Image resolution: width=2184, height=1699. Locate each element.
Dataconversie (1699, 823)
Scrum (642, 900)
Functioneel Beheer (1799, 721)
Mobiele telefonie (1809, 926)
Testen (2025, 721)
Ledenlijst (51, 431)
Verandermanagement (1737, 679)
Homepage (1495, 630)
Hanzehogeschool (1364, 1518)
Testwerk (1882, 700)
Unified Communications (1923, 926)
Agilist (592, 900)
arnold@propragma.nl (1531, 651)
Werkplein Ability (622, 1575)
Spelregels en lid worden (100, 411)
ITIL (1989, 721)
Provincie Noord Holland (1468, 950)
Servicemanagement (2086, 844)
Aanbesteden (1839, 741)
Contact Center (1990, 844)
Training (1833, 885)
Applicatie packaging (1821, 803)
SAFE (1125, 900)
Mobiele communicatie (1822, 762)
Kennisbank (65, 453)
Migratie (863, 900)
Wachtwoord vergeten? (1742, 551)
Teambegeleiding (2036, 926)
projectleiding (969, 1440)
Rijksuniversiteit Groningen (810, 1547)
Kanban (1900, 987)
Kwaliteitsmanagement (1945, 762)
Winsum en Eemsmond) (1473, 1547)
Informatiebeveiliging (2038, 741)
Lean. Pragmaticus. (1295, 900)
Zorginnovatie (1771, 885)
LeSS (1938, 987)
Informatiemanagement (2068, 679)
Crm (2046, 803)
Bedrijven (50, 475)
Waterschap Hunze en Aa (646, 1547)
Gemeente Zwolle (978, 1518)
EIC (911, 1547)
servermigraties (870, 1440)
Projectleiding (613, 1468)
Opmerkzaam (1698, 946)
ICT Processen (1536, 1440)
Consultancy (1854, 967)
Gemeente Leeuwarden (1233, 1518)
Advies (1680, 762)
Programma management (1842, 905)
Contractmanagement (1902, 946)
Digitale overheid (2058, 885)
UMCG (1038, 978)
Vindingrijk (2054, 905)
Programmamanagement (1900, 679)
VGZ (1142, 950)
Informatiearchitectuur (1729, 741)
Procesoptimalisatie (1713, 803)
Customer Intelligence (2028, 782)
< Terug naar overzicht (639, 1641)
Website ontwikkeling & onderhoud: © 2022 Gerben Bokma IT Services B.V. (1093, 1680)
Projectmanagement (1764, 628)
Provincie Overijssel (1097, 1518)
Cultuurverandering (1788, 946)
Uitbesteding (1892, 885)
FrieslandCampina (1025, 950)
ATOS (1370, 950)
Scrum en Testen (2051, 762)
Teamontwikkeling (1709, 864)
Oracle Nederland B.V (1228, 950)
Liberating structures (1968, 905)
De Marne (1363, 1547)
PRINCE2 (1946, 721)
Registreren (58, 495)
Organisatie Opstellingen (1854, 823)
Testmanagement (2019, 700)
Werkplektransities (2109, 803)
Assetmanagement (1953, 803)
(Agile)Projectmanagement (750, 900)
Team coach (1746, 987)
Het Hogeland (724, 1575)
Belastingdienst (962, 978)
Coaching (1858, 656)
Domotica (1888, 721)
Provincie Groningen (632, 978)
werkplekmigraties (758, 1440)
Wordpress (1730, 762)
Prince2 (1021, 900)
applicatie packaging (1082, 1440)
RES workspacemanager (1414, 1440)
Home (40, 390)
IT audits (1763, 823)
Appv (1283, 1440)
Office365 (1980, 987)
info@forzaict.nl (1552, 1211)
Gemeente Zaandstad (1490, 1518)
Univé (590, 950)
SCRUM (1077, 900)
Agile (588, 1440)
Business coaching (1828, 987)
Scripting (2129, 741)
------------------------------------------------------------------------
Output the listing above exactly, keeping each line as it was.

Image resolution: width=2184, height=1699. Locate each element.
Dataconversie (1699, 823)
Scrum (642, 900)
Functioneel Beheer (1799, 721)
Mobiele telefonie (1809, 926)
Testen (2025, 721)
Ledenlijst (51, 431)
Verandermanagement (1737, 679)
Homepage (1495, 630)
Hanzehogeschool (1364, 1518)
Testwerk (1882, 700)
Unified Communications (1923, 926)
Agilist (592, 900)
arnold@propragma.nl (1531, 651)
Werkplein Ability (622, 1575)
Spelregels en lid worden (100, 411)
ITIL (1989, 721)
Provincie Noord Holland (1468, 950)
Servicemanagement (2086, 844)
Aanbesteden (1839, 741)
Contact Center (1990, 844)
Training (1833, 885)
Applicatie packaging (1821, 803)
SAFE (1125, 900)
Mobiele communicatie (1822, 762)
Kennisbank (65, 453)
Migratie (863, 900)
Wachtwoord vergeten? (1742, 551)
Teambegeleiding (2036, 926)
projectleiding (969, 1440)
Rijksuniversiteit Groningen (810, 1547)
Kanban (1900, 987)
Kwaliteitsmanagement (1945, 762)
Winsum en Eemsmond) (1473, 1547)
Informatiebeveiliging (2038, 741)
Lean. Pragmaticus. (1295, 900)
Zorginnovatie (1771, 885)
LeSS (1938, 987)
Informatiemanagement (2068, 679)
Crm (2046, 803)
Bedrijven (50, 475)
Waterschap Hunze en Aa (646, 1547)
Gemeente Zwolle (978, 1518)
EIC (911, 1547)
servermigraties (870, 1440)
Projectleiding (613, 1468)
Opmerkzaam (1698, 946)
ICT Processen (1536, 1440)
Consultancy (1854, 967)
Gemeente Leeuwarden (1233, 1518)
Advies (1680, 762)
Programma management (1842, 905)
Contractmanagement (1902, 946)
Digitale overheid (2058, 885)
UMCG (1038, 978)
Vindingrijk (2054, 905)
Programmamanagement (1900, 679)
VGZ (1142, 950)
Informatiearchitectuur (1729, 741)
Procesoptimalisatie (1713, 803)
Customer Intelligence (2028, 782)
< Terug naar overzicht (639, 1641)
Website ontwikkeling & onderhoud: © 2022 Gerben Bokma IT Services B.V. (1093, 1680)
Projectmanagement (1764, 628)
Provincie Overijssel (1097, 1518)
Cultuurverandering (1788, 946)
Uitbesteding (1892, 885)
FrieslandCampina (1025, 950)
ATOS (1370, 950)
Scrum en Testen (2051, 762)
Teamontwikkeling (1709, 864)
Oracle Nederland B.V (1228, 950)
Liberating structures (1968, 905)
De Marne (1363, 1547)
PRINCE2 (1946, 721)
Registreren (58, 495)
Organisatie Opstellingen (1854, 823)
Testmanagement (2019, 700)
Werkplektransities (2109, 803)
Assetmanagement (1953, 803)
(Agile)Projectmanagement (750, 900)
Team coach (1746, 987)
Het Hogeland (724, 1575)
Belastingdienst (962, 978)
Coaching (1858, 656)
Domotica (1888, 721)
Provincie Groningen (632, 978)
werkplekmigraties (758, 1440)
Wordpress (1730, 762)
Prince2 (1021, 900)
applicatie packaging (1082, 1440)
RES workspacemanager (1414, 1440)
Home (40, 390)
IT audits (1763, 823)
Appv (1283, 1440)
Office365 (1980, 987)
info@forzaict.nl (1552, 1211)
Gemeente Zaandstad (1490, 1518)
Univé (590, 950)
SCRUM (1077, 900)
Agile (588, 1440)
Business coaching (1828, 987)
Scripting (2129, 741)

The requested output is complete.